Da attore colto, allevato a scuole prestigiose (il Piccolo di Strehler) e occhieggiato da raffinati registi (Jaques Demy, che lo affiancò ad una cerea Catherine Deneuve nel raffinato Les parapluies de Cherbourg) Castelnuovo apprezzerebbe che oggi si ricordi quella fresca sensibilità, e quella genuina baldanza che, unita a un gradevole aspetto, ne fecero uno dei migliori «attori giovani» del nostro cinema. Il fidanzato scapestrato di Claudia Cardinale in Un maledetto imbroglio di Pietro Germi; il giovinastro corrotto in Rocco e i suoi fratelli di Visconti; il seduttore di quartiere nel Gobbo di Lizzani; lo studente partigiano suo malgrado in Un giorno da leoni di Loy, ne individuarono subito un talento esuberante, e già saldo. Poi, improvvisa quanto meritata, ecco la vasta popolarità: in mezzo alle più grandi «star» del teatro Tino Carraro, Lilla Brignone, Lea Massarti, Salvo Randone, Sergio Tofano, Franco Parenti, Massimo Girotti; e scusate se è poco- il giovane attore lombardo mantenne la barra dritta, senza minimamente sfigurare e, anzi, padroneggiando con sicurezza da veterano i dialoghi manzoniani, ripresi alla lettera dal testo originale. Di quei Promessi sposi le signore discettavano dal parrucchiere, i ragazzini facevano la collezione delle figurine, le ragazzine attaccavano le foto (di Nino) in camera da letto. Senza dire di quanto le innumerevoli repliche avranno incrementato l'acculturamento della platea tv; nonché le vendite del romanzo stesso.
Non importa che il resto della filmografia di Castelnuovo non abbia sempre mantenuto le premesse; che sia incappato, ad esempio, in uno dei pochi flop firmati Vittorio De Sica (l'ingiustamente sottovalutato Un mondo nuovo): si è poi rifatto col pregevole cameo esibito nell'ormai classico Il paziente inglese di Anthony Minghella. E non conta neppure che per anni sia rimasto intrappolato nell'immagine dell'atletico giovanotto che scavalca una staccionata, per colpa dell'ultra citato spot di un olio da frittura. Inconvenienti della popolarità: ancora una volta. Se non altro era in buona compagnia: come a lui anche a Paolo Ferrari, per anni incatenato ai fustini del suo detersivo, o Ernesto Calindri, per decenni prigioniero nel traffico a sorseggiare il suo amaro, la gente guardava con ironia. Ma temperata da simpatia e affetto.
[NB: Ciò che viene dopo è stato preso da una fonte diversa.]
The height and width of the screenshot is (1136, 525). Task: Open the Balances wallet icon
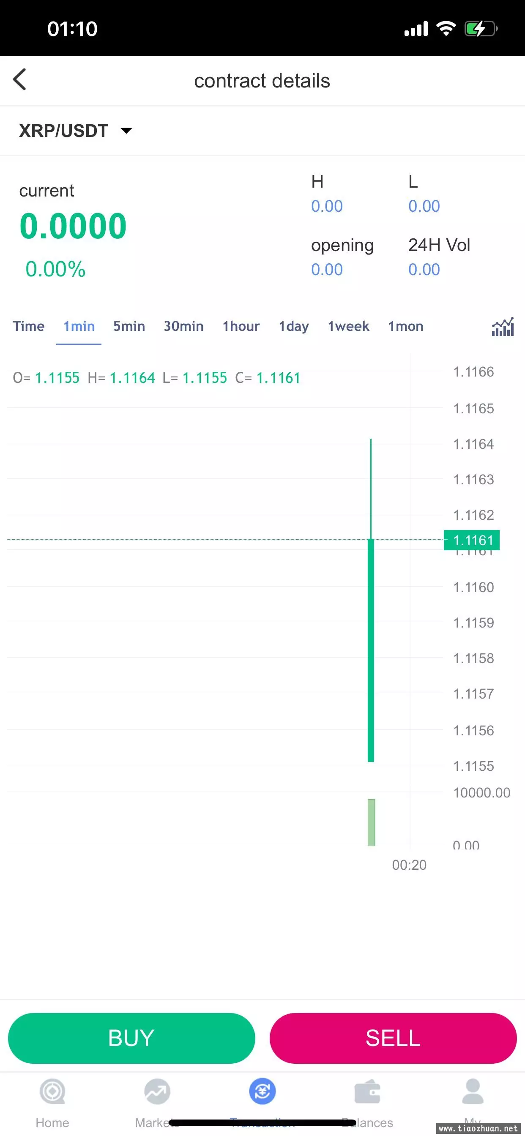[x=367, y=1092]
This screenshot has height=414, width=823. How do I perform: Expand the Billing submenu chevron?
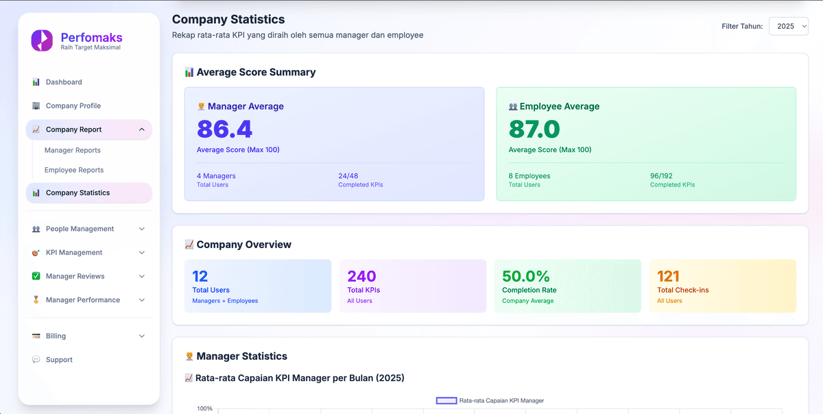click(x=142, y=337)
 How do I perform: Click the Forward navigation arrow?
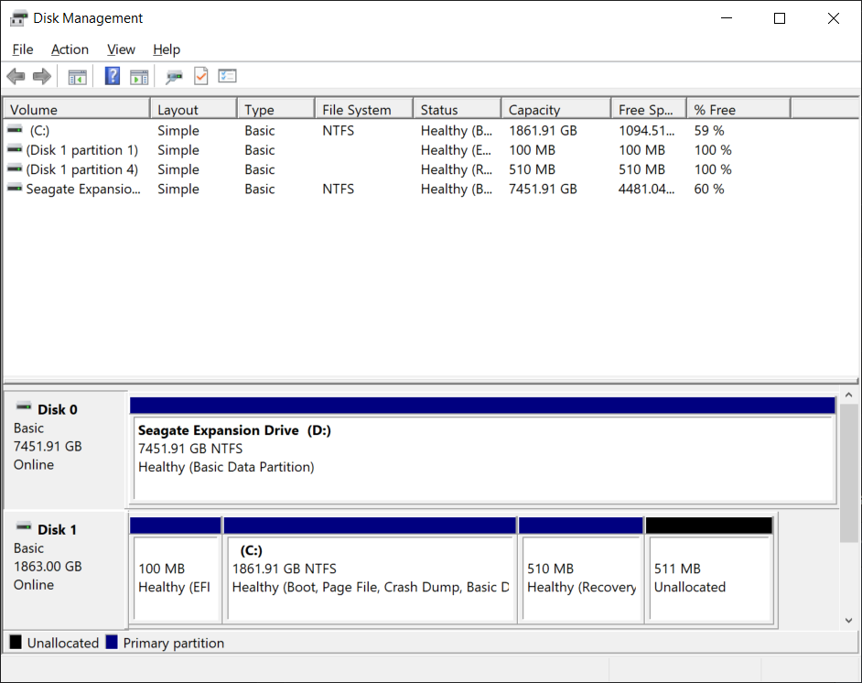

Lo stesso affetto che gli fu testimoniato tre anni fa, quando la moglie Cristina andò in tv da Eleonora Daniele per denunciarne la salute malferma (stava diventando cieco) e le precarie condizioni economiche. «Siamo rimasti soli - disse - Ma credo che Nino meriti aiuto, perché ha dato molto alla cultura». Già: alla cultura. E oggi non sapremmo immaginare per lui merito più grande di questo.